Set down each record that follows exactly. Drop the images.

[Opening INFORMATION SUPPLIED section]

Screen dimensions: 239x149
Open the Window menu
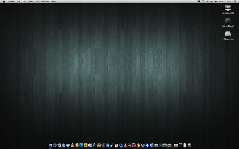[x=45, y=1]
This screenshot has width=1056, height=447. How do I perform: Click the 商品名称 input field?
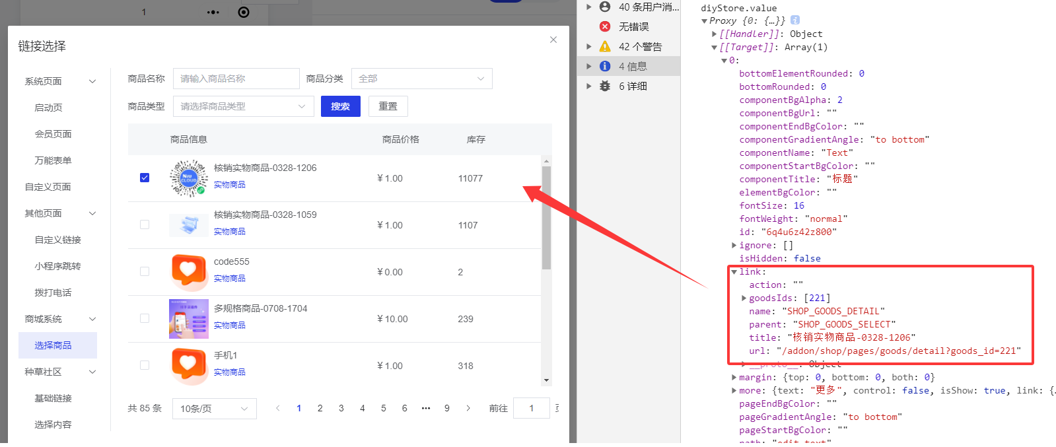236,79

[Closing INFORMATION SUPPLIED section]

# ANSWER TO THIS PROBLEM:
Screen dimensions: 239x149
Open the Window menu
[x=45, y=1]
This screenshot has width=1056, height=447. How do I perform: Click the 商品名称 input field?
236,79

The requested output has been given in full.